British Art: Ancient Landscapes, The Salisbury Museum


I hope to visit this exhibition next week (now visited):

British Art: Ancient Landscapes, Saturday, April 8, 2017 to Sunday, September 3, 2017

"The British landscape has been a continual inspiration to artists across the centuries and particularly the landscapes shaped and marked by our distant ancestors. The megaliths, stone circles and chalk-cut hill figures that survive from Neolithic and Bronze Age times have stimulated many artists to make a response. In this major new exhibition curated by Professor Sam Smiles, these unique artistic responses have been brought together to create a new discussion. Featuring the work of some of the greatest names in British art from the last 250 years, see John Constable, JMW Turner, Eric Ravilious, John Piper, Barbara Hepworth, Henry Moore, Paul Nash, Richard Long, Derek Jarman and more, as their work records and reflects on some of our most treasured ancient landscapes".



Major landscape exhibition at Salisbury


Britain’s ancient landscape as painter’s muse at Salisbury Museum

Barbara Hepworth - Figures in a Landscape (1953) - extract

BBC extract

Full film on BFI Player

Henry Moore, Stonehenge I

Henry Moore, Stonehenge III

William Anderson Nesfield, Circle of stones near Tormore, Isle of Arran

Paul Nash, Landscape of the Megaliths

Richard Long, A Walk Past Standing Stones

Is it the case that the painters and artists had a vision of Britain profoundly different from that of many writers and novelists?
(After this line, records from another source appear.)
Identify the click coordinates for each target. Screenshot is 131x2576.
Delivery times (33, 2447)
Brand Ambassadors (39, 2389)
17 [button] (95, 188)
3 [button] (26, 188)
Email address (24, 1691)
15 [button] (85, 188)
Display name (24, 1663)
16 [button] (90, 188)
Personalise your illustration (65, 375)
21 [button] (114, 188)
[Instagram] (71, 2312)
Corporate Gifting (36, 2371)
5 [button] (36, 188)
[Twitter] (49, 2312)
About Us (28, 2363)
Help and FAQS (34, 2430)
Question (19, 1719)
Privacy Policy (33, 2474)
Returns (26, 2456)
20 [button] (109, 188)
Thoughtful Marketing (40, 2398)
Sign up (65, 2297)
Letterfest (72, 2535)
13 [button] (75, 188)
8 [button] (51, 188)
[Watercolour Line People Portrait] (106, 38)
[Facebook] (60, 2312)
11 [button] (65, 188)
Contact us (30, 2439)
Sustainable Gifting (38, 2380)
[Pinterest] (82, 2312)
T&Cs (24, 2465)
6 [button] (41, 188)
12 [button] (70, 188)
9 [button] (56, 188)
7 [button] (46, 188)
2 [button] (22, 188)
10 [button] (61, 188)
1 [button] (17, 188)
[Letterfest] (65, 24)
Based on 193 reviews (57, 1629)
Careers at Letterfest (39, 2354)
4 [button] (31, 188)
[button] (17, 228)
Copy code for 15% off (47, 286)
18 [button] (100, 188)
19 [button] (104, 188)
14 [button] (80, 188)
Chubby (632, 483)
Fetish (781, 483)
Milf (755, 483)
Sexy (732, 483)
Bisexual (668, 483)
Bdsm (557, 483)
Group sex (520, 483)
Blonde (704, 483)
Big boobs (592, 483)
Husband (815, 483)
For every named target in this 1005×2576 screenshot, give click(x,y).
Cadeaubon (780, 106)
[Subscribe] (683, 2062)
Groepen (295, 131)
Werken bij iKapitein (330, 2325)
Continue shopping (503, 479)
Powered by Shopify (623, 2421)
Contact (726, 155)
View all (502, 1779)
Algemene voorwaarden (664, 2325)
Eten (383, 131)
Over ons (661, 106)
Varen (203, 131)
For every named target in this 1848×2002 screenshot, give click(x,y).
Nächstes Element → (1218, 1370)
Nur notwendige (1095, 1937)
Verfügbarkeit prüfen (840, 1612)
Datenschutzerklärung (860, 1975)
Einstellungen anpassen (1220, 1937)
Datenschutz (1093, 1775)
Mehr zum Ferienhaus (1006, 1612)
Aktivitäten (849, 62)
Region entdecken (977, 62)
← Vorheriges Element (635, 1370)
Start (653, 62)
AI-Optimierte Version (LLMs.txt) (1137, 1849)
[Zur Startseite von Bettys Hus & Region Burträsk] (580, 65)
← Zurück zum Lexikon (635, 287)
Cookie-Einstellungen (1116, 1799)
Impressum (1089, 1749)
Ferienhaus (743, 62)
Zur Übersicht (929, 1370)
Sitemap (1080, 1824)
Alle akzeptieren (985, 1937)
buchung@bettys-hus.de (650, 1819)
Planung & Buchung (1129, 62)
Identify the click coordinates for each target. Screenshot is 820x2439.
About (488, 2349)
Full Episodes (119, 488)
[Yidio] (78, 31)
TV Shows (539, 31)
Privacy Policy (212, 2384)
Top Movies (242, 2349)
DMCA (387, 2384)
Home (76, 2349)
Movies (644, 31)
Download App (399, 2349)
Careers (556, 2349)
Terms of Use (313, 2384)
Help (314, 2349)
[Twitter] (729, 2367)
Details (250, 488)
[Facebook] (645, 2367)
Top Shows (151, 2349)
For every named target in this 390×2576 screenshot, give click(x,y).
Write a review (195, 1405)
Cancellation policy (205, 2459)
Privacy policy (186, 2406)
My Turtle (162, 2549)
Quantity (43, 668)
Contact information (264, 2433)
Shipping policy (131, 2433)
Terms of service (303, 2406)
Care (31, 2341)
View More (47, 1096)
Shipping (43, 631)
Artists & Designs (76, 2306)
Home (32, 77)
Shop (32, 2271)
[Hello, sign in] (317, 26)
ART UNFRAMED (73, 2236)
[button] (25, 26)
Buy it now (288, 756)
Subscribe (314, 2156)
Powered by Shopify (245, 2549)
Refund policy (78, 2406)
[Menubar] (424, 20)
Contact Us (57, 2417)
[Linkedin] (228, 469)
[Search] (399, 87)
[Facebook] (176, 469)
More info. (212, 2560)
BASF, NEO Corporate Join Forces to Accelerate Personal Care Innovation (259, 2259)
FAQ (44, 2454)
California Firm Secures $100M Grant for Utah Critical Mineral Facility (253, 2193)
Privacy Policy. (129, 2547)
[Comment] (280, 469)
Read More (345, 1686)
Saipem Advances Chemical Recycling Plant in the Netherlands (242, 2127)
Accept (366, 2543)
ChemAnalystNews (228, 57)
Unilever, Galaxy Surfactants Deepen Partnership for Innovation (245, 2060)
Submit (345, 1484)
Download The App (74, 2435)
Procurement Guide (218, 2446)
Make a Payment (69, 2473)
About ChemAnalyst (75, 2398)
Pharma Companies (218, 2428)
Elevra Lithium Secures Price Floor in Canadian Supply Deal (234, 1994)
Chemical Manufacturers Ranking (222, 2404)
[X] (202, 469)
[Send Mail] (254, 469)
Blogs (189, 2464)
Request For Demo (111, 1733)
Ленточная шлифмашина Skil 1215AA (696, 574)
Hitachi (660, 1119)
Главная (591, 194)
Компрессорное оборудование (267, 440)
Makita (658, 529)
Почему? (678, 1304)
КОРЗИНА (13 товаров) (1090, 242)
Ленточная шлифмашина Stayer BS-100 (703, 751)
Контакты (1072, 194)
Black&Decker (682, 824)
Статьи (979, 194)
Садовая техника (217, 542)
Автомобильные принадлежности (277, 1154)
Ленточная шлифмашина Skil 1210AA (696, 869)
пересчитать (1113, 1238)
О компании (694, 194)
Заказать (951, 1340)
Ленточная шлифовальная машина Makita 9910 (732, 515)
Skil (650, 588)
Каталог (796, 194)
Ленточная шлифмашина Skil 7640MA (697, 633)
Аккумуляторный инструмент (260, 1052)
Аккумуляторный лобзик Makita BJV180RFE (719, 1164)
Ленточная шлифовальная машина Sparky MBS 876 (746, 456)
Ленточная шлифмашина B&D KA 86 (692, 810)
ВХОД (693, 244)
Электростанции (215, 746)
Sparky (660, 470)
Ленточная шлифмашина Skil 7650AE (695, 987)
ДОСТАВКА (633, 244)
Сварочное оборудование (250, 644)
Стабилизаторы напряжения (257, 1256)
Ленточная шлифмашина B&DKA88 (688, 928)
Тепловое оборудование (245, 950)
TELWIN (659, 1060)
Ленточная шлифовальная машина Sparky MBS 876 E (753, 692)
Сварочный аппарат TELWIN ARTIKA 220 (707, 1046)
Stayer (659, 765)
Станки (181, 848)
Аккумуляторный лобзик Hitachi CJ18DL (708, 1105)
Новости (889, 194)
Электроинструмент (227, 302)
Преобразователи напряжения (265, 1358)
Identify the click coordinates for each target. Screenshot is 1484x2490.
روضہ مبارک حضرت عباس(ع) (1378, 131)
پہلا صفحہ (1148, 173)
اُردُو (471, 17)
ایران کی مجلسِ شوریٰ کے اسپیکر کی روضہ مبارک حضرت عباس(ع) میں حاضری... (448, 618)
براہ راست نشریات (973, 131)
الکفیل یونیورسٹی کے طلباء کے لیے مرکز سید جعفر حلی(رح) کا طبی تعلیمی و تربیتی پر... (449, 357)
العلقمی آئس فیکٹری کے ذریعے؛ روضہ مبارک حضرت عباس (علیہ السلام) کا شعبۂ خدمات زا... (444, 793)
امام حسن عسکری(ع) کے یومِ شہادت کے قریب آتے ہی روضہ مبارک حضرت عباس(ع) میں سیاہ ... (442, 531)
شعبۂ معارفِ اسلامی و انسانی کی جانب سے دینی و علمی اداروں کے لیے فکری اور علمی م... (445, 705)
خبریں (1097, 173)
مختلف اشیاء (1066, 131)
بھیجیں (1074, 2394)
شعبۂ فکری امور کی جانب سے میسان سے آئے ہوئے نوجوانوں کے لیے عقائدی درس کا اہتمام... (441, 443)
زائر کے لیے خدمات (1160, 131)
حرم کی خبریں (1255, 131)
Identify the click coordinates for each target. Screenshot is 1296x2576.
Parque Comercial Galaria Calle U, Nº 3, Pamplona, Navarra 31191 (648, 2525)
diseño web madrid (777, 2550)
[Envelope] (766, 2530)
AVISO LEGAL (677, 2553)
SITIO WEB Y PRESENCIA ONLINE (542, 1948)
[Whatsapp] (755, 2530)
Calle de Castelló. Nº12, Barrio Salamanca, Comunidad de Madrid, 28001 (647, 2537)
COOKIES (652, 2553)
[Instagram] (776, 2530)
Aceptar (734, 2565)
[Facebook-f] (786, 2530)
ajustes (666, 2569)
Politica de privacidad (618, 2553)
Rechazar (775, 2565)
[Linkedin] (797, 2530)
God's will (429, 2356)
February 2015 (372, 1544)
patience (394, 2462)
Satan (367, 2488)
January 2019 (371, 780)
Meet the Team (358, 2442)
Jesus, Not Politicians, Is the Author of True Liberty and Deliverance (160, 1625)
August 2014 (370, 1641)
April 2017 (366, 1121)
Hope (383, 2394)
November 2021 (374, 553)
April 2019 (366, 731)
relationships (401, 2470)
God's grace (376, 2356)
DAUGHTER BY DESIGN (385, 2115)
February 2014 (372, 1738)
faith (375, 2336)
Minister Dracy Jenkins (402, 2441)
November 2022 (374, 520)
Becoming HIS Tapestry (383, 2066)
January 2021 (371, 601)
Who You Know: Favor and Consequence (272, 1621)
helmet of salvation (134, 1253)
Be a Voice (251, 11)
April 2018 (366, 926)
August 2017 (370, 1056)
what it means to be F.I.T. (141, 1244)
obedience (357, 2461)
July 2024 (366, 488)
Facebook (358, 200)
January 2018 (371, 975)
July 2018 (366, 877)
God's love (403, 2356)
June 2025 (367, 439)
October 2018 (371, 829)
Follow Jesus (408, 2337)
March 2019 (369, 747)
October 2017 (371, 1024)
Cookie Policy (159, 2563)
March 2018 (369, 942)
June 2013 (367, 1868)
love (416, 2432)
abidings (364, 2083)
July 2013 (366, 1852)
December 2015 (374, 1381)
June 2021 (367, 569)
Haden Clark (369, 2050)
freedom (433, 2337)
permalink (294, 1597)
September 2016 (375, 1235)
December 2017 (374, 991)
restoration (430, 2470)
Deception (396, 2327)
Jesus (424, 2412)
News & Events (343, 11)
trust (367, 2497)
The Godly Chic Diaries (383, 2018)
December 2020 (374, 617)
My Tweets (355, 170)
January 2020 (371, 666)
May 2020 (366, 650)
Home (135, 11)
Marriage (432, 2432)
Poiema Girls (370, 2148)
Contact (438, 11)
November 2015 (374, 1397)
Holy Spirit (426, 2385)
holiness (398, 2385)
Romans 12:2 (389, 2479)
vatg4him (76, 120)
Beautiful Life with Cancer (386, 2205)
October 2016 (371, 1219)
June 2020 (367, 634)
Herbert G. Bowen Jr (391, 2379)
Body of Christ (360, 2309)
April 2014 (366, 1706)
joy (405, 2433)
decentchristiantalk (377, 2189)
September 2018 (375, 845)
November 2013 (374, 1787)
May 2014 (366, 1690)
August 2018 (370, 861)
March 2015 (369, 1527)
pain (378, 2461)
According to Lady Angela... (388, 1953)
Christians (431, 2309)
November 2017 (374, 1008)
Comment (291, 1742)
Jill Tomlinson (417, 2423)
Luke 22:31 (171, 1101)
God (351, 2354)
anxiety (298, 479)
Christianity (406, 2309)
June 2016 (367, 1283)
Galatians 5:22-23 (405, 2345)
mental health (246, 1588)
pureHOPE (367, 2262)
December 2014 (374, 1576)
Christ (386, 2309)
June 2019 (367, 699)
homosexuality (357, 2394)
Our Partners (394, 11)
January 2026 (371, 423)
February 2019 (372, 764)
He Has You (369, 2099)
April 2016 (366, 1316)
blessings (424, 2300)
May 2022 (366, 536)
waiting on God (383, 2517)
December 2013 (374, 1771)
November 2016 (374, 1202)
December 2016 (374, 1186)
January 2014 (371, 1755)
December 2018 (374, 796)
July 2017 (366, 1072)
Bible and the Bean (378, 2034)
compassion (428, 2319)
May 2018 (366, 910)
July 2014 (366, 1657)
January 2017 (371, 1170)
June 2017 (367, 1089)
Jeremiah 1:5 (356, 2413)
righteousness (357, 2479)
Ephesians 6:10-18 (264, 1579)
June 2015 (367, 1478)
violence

John Carey, in "The Intellectuals and the Masses" writes (page 50):

"The uglification of England drove young writers abroad, preferably to wild and remote locales, producing an Indian Summer of English travel-writing between the wars. Evelyn Waugh went to east Africa, Graham Greene to West; Robert Byron to India, Tibet, Persia, Siberia and China, as well as the remoter parts of Greece. It is clear from Byron's letters home that a prime motive behind his travels is escape from the crush and ugliness of modern England".

One might add that Lawrence Durrell's prime motive for escaping to Corfu (an additional motive to the economic considerations of his grieving mother) was to get away from Bournemouth and what he called "Pudding Island".

It seems that many painters and artists of the same period found inspiration in the enduring beauty of the English countryside and the ancient landscape.

Or perhaps they lacked the means and the genes of the colonial adventurers?